Current wait reason: this is Railiance/operator-owned live cluster work. State
Hub handoff message `9a074b7c-4b87-4e3c-a6bf-e1fe5580daa8` asks
`railiance-cluster` to reconcile the updated config and smoke it.
## Run Daily Triage Fixture Smoke
```task
id: ACTIVITY-WP-0010-T03
status: wait
priority: high
state_hub_task_id: "10e0df77-c230-4a82-b720-23c66bd17c0a"
```
After T02, run a manual or smoke execution of
`daily-statehub-wsjf-triage` against the live activity-core runtime.
Done when:
- the run calls llm-connect through the configured Service URL;
- llm-connect returns content accepted as schema-valid daily-triage JSON;
- State Hub receives a `daily_triage` progress item with `output_validated=true`;
- the working-memory daily-triage note exists at the path recorded in State Hub
detail;
- `scripts/verify_daily_triage.py` reports the smoke/manual run as present.

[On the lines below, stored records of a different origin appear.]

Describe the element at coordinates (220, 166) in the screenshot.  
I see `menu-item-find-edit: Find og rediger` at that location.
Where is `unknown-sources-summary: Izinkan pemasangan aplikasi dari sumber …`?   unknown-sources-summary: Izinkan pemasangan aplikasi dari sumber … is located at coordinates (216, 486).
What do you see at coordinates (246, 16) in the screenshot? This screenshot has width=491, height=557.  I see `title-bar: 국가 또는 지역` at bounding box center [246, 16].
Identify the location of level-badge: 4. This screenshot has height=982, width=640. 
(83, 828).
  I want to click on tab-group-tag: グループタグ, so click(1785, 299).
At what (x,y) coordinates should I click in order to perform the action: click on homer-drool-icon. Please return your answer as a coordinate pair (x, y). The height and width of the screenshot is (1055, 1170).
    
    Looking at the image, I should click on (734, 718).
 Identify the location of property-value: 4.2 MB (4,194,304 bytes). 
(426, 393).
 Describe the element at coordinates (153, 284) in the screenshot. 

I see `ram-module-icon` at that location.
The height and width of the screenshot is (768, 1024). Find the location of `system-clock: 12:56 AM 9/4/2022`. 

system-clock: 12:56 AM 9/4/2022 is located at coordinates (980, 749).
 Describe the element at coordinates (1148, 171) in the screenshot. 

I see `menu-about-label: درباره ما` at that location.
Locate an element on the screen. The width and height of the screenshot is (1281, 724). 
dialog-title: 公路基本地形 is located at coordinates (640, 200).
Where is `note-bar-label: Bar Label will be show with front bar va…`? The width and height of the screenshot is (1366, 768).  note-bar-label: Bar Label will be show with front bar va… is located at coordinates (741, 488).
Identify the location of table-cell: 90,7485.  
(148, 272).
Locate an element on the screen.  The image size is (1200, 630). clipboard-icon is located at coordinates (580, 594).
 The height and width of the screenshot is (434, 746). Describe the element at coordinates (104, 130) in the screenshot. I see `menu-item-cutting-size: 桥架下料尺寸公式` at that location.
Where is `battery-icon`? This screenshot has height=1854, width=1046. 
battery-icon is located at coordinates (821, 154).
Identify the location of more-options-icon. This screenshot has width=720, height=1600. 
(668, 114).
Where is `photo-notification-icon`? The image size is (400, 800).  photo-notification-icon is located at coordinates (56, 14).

## Collect Three Clean Scheduled Runs
```task
id: ACTIVITY-WP-0010-T04
status: wait
priority: high
state_hub_task_id: "dc6b9482-cf43-4fc5-994b-dcd7dea47db7"
```
Let the normal 07:20 Europe/Berlin schedule produce three consecutive clean
daily triage runs after the live config reconciliation.
Done when:
- three consecutive scheduled runs have Temporal workflow evidence,
`activity_runs` rows, State Hub `daily_triage` progress, and working-memory
notes;
- none of the three runs are merely manual smoke tests or `execution_failed`
diagnostics;
- calibration feedback is recorded in State Hub;
- `ACTIVITY-WP-0006-T03` and `ACTIVITY-WP-0009-T01` can move from `wait` to
`done`.
## Close Handoff State
```task
id: ACTIVITY-WP-0010-T05
status: wait
priority: medium
state_hub_task_id: "ecc57e21-1716-4daa-aba6-d8a6d824e4ed"
```
Update the surrounding workplans and State Hub once the live daily triage gate
passes.
Done when:
- `ACTIVITY-WP-0006` records the three-run calibration evidence;
- `ACTIVITY-WP-0009` records the scheduled-run trust gap closure;
- any temporary `needs_human` flags created for the llm-connect provider/config
handoff are cleared or replaced by a narrower follow-up;
- this workplan is marked `finished`.